Mihail Spasov mspasov at iit.edu
Fri Aug 3 12:18:13 CDT 2007

Hi all:

I am running a simulation of a channel flow using Lattice Boltzmann  
Method. Each process in my simulation is responsible for a small cube  
of the domain. Each process has ghost layers and exchanges data only  
with the 26 neighboring processes (if it's not a boundary process). I  
use MPI::Compute_dims for the process decomposition,  
MPI::Cartcomm::Get_cart_rank to find the neighbors,  
MPI::Comm::Sendrecv for the information exchange between the  
processes. Below are some concerns that I would like to discuss with  
someone who has more experience with MPI:

1) I am getting an average load on each node of about 1.2 whereas the  
optimum, I guess, should be 2 (since I have dual core nodes). I have  
no idea if this is normal or I should work on optimizing the simulation.
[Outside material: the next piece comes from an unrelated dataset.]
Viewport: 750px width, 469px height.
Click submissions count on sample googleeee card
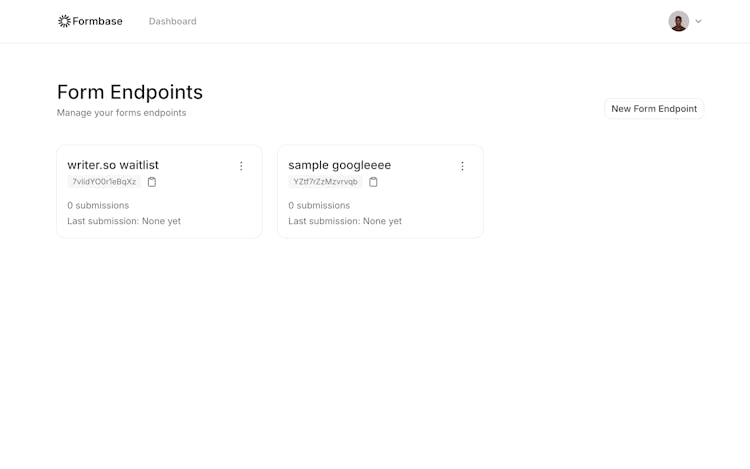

2) It seems the simulation time depends very much on the kind of  
process decomposition I have. For example the simulation would run  
with 1.5 sec per time step with 24 = 12x2 processes and with 16 = 4x4  
processes. Anything in between 16 and 24 takes more time - 1.5 to 3.6  
sec. Thus, it seems like 8 processes are lost. Again, is this normal?  
Should I create my own process decomposition? How would I know what  
would be the optimum? The only thing I have noticed so far is that  
when the process grid is three dimensional (for example 32=4x4x2) I  
get good timings.

3) Right now I have created a separate program which combines the  
necessary data from the different processes into a separate matrix or  
3d array and saves it. I was wondering if there is an MPI 'neat' way  
to do that.

Mihail Spasov
mspasov at iit.edu